Mais à trop vouloir satisfaire les geeks qui constituent la majorité de ses fans, Quentin oublie que son film sera vu par d'autres et il nous sert une interminable bouillie faite de dialogues dignes des tags ornant certaines chiottes publiques, sans humour vachard comme il nous avait habitué jusqu'alors. Son film devient aussi bavard que du Woody Allen et il atteint les limites de son art déjà en perdition dans Kill Bill, collage finalement très m'as-tu vu où seule la forme prévaut au détriment du fond. Ici il enchaîne des scènes les unes derrière les autres qui ne raviront que ses fans décérébrés, dénués d'esprit critique face à leur dieu. Reste une très bonne scène de meurtre (une pour du grindhouse, c'est un peu mince) et se vautre dans des discussions longues et ennuyeuses avec des poufiasses qui ne cessent de se traiter de bitches entre elles tout au long de ce métrage deux fois trop long.

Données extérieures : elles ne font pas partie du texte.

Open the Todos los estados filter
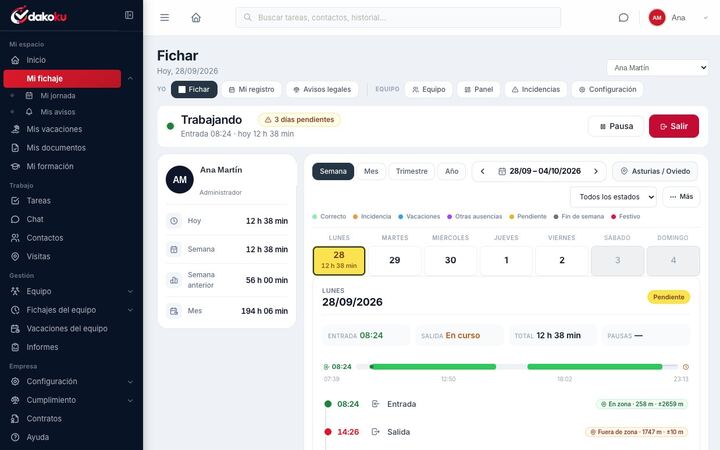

Bref, défendre cette chose revient au même que d'aduler les dernières taches de Godard, une branlette cérébrale qui montrent bien que les extrêmes finissent toujours par sombrer dans le n'importe quoi, qu'elles soient intellos à outrance ou débilement ancrés dans ce que certains osent encore appeler la sous culture. Laissons lui encore faire son film de guerre «Inglorious Bastards». Peut-être parviendra-t-il à nous surprendre au lieu de se confiner dans ce qui a fait sa renommée et qui commence à le faire courir à sa perte.